Blacksad – le jeu d’enquête, proposé par Nicolas Lozzi sur base de l’univers de bande dessinée toujours en cours, se joue à 2, 3 ou 4 personnes, et à partir de 14 ans. À quatre, notre partie nous a pris une bonne heure et demie. Chacun peut choisir son personnage entre les anthropomorphes John Blacksad le détective privé, Weekly la fouine journaliste, le commissaire Smirnov (un berger allemand) et Jake Ostiombe, le gorille boxeur et ancien garde du corps de la morte. Chacun possède deux dons (discrétion, bagarre, interrogatoire, tir, compétences requises sur certaines cartes). Chacun possède également son médaillon à déplacer, au fil des tours, sur une carte de Manhattan et dans cinq de ses lieux emblématiques pour cette enquête : le centre-ville (entre autres, où Natalia avait son appartement), le quartier des affaires, le commissariat, le bureau de Blacksad et les bas-fonds.
La partie se joue en huit tours, huit jours et autant d’événements limitant les personnages ou leur offrant une chance en plus dans leur investigation. À chaque tour, chacun explore la ville en fonction des indices qu’il entend récolter. Attention, les joueurs ne peuvent visiter deux fois d’affilée le même lieu. Une chouette règle qui va permettre de modérer les ardeurs tout en permettant d’étudier deux pistes différentes de front. Dans chaque lieu, une pioche de cartes dont la description incitera les enquêteurs à se jeter dessus… quitte à perdre leur temps, parfois. Car il y a des voies sans issue.
Outre ces deux types de cartes déjà décrites (les 8 cartes événement et les 40 cartes lieu), un troisième sera déverrouillé en fonction du flair des limiers: 5 cartes preuves marquées d’un logo, résultat de l’assemblage de 2 cartes lieu. Ces cartes preuves seront cruciales pour déterminer laquelle des trois enveloppes il faudra choisir pour résoudre l’enquête. Si vous êtes fort en mathématiques, vous aurez compris que toutes les cartes lieu ne seront pas retournées. Il faudra donc être finaud!
Notons encore, même si le jeu est coopératif, que ce soit quand ils ont choisi leur rôle ou quand il retourne une carte lieu, les joueurs ne peuvent pas les lire mais les raconter, les expliquer à leur façon. C’est une règle à la con, un peu artificielle tant elle fait perdre du temps sans vraiment amener un supplément d’âme au jeu.

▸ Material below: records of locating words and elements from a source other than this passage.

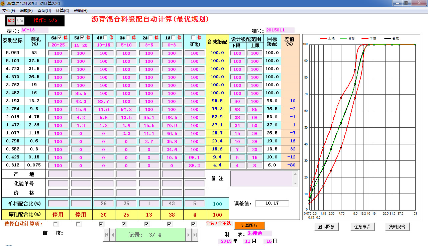The width and height of the screenshot is (428, 246).
Task: Click the 备注 box scroll-up arrow
Action: 295,174
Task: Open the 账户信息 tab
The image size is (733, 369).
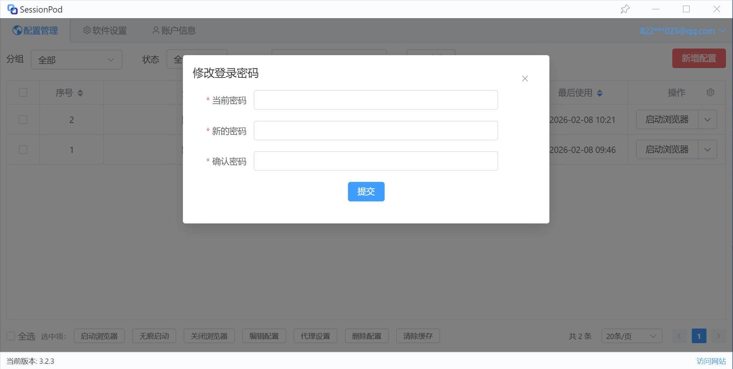Action: tap(174, 31)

Et ce n’est que le premier problème. Un autre défaut est le casting! Smirnov, Ostiombe et Weekly n’ont en réalité pas d’existence propre. L’enquête et ses indices, ses péripéties ne se racontent qu’à la première personne, celle de John Blacksad, qui lui-même est en jeu. C’est très spécial et ça réduit les autres, si ce n’est quand on utilise un de leurs pouvoirs, à l’état de pions!

Force est aussi de constater que le créateur du jeu nous incite à commencer celui-ci au petit bonheur la chance. Chacun pioche les cartes tous azimuts, à l’aveugle. Ce qui permet d’emblée de tomber sur des pièges ou, à l’inverse, d’avoir la main heureuse et de trouver des indices décisifs, de rencontrer des personnages marquants ou d’apprendre leur mort… C’est bien, sauf qu’… un ou deux tours plus tard, on pénètre un lieu où l’on nous parle de ce dernier bien vivant, de la manière de rencontrer un lézard ou un rat déjà trouvé. L’incohérence est totale.

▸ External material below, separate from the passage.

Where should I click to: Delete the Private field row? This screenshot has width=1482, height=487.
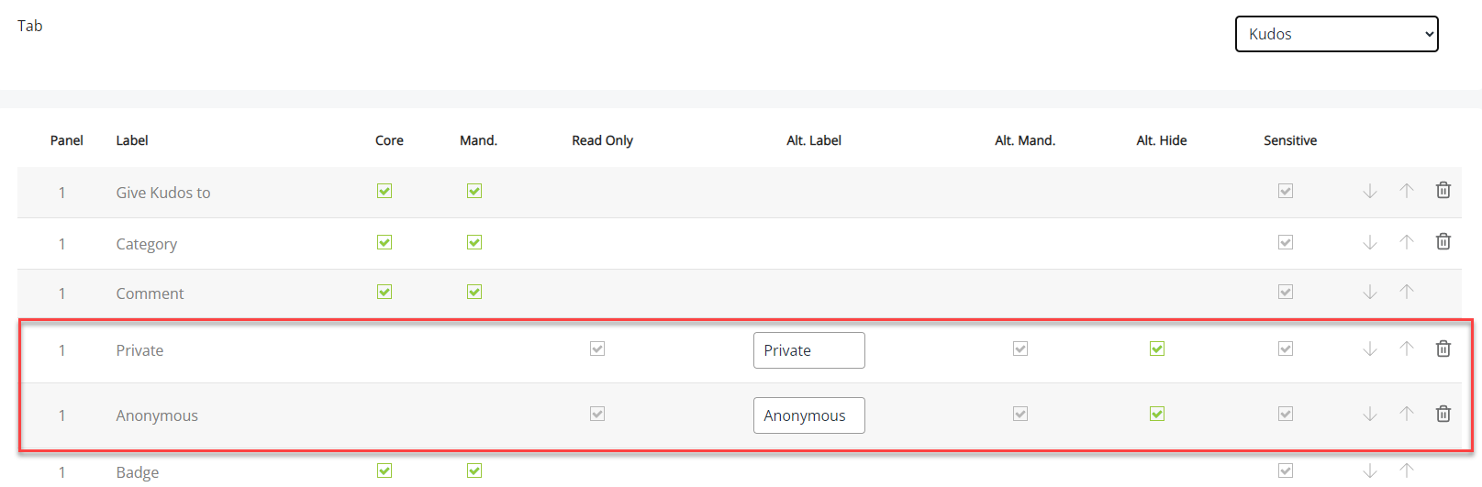[1443, 349]
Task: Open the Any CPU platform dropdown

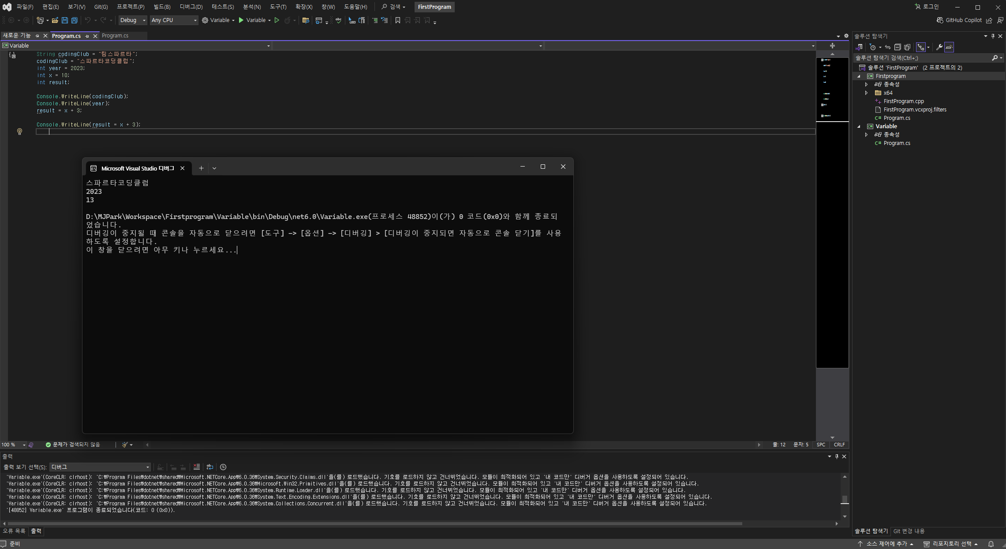Action: pyautogui.click(x=174, y=20)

Et l’ennui intégral pour celui qui, par malchance, ne tombe que sur des cartes qui ne servent à rien. Les dessins de Guarnido sont spectaculaires, sublimes, tous piochés dans les vignettes du premier album, mais pour le reste, la déception est grande pour le joueur qui ne fait pas avancer le schmilblick, malgré sa bonne volonté.

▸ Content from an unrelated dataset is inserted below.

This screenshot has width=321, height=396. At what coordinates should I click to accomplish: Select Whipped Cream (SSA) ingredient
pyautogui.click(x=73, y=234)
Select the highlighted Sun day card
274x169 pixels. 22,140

Dans ce jeu one-shot, donc (ou alors il faudra que l’Hudson coule sous les ponts), on se rend vite compte que l’enquête suit rigoureusement, à la lettre, l’intrigue et les rebondissements développés dans le premier tome. Les mêmes suspects, le même meurtrier, les mêmes tenants et aboutissants… et forcément de quoi gâcher le plaisir des joueurs qui connaissent déjà l’univers.. et à qui le jeu s’adresse pourtant en premier. On voulait un jeu original, on se retrouve face à un pur produit dérivé qui ne fonctionne pas. En ce 31 octobre, le chat noir nous a bel et bien porté malheur, mortel ennui. Dommage. Car cet univers et son esthétique ont un vrai potentiel.